» Task to carry out
Reproduce exactly the lines of the material beneath, from the line that contains "This screenshot has height=1313, width=405." to the line that contains "Screen dimensions: 1200x645", both included, and no other lines.

» Exercise inputs
-*-

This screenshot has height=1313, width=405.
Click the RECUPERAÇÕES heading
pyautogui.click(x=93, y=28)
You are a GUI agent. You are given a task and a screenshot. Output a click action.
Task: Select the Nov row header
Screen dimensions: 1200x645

-*-

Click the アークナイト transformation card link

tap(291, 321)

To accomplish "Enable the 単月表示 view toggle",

-*-

» Exercise solution
This screenshot has height=1313, width=405.
Click the RECUPERAÇÕES heading
pyautogui.click(x=93, y=28)
You are a GUI agent. You are given a task and a screenshot. Output a click action.
Task: Select the Nov row header
Screen dimensions: 1200x645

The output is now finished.